Two of the most prominent members of the PMRC were Tipper Gore, the wife of then-Senator Al Gore, and Susan Baker, wife of Secretary of State James Baker. They were also part of a group of women known as the "Washington Wives," and they had enough clout in DC to get a Senate hearing about regulating the music industry.
The PMRC is the reason parental advisory stickers are still found on some albums today. Before it got to that point, Congress listened to some of the so-called controversial musicians singled out by the PMRC. One of the controversial artists, rock star Dee Snider from Twisted Sister, faced off with the PMRC and broke down their arguments one-by-one in a public forum. Snider's speech to Congress didn't save rock and roll (or any other kind of music) from advisory labels, but he definitely made an impression and got in some good punches as he made it clear he wasn't going to take it anymore.
The other musicians who appeared before the Senate subcommittee in 1985 wore suits. While John Denver and Frank Zappa both sported professional attire, Dee Snider sat down to address the group in a stereotypical hair-metal look. Snider had on a black t-shirt cut off into a tank top and jeans. He didn't try to hide his wild rock and roll hair either. Snider's characteristic bleach-blond, wavy hair bounced around as he spoke to a captivated audience.
All three musicians delivered articulate speeches but, given his appearance, Snider's well-presented and meticulous response was a surprise, proving that neither the PMRC nor the committee should have expected an easy debate. He also pointed out he didn't drink, smoke, or do drugs of any kind.
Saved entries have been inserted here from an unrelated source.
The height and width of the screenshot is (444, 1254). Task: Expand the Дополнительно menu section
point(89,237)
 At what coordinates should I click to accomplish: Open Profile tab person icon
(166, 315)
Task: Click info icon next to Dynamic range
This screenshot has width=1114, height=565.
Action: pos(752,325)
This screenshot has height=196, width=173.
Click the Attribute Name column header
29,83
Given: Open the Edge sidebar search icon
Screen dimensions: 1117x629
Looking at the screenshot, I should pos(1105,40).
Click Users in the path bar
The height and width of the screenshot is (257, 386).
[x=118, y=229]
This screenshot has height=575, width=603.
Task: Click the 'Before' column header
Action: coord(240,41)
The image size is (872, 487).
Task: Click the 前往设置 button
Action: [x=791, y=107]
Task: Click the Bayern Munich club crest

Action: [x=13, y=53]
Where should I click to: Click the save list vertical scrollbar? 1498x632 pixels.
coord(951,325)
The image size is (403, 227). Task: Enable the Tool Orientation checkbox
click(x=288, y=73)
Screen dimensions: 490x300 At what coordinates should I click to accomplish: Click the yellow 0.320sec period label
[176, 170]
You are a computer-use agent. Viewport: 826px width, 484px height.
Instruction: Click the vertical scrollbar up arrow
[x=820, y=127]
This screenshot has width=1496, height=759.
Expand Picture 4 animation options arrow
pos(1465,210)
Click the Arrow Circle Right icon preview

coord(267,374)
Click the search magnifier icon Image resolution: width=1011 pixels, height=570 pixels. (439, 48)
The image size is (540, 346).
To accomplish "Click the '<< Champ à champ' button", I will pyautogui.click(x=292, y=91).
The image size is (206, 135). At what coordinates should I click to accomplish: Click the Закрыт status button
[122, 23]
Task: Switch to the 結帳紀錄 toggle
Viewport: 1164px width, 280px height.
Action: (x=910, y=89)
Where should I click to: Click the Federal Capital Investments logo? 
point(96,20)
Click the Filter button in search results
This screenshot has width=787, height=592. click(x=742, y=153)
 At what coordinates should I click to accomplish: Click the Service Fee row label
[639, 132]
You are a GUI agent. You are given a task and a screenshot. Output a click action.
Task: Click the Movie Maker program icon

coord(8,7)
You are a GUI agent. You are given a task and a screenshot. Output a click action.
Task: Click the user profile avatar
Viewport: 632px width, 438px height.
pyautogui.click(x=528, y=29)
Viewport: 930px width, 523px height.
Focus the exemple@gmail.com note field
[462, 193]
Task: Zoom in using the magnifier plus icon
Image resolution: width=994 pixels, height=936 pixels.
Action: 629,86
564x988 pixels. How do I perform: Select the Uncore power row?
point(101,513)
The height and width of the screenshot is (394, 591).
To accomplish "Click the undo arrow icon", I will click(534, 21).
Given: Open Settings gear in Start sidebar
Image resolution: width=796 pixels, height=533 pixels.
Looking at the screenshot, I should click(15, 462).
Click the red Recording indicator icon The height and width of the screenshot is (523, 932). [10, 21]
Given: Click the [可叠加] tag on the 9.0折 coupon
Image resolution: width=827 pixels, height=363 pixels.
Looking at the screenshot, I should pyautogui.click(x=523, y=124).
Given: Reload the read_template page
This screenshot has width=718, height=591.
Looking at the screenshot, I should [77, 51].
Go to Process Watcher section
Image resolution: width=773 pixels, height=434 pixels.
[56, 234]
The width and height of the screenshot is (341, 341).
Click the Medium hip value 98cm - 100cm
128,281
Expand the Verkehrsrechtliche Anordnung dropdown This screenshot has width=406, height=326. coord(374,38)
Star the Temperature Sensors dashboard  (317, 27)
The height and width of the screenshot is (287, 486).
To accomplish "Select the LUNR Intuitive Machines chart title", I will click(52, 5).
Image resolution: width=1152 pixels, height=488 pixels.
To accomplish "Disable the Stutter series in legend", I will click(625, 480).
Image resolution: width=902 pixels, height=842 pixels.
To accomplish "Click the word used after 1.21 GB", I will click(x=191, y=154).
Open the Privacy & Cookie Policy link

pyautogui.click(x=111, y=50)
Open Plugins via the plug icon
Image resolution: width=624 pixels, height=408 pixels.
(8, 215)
In his testimony before the Senate, Snider directly addressed Tipper Gore's contention that Twisted Sister's song "Under the Blade" was sadomasochistic and about bondage. The song, according to Snider, was written for the band's guitar player, Eddie Ojeda, who was having surgery. Tipper Gore, however, claimed there was a sexual message in the lyrics:
Your hands are tied, your legs are strapped, a light shines in your eyes
You faintly see a razor's edge, you open your mouth to cry
Snider told the Committee "Ms. Gore was looking for sadomasochism and bondage and she found it," indicating the bondage was a metaphor for fear. Snider later wrote for the Huffington Post that he enjoyed the "raw hatred I saw in Al Gore's eyes when I said Tipper Gore had a dirty mind." Al Gore was also on the Senate subcommittee.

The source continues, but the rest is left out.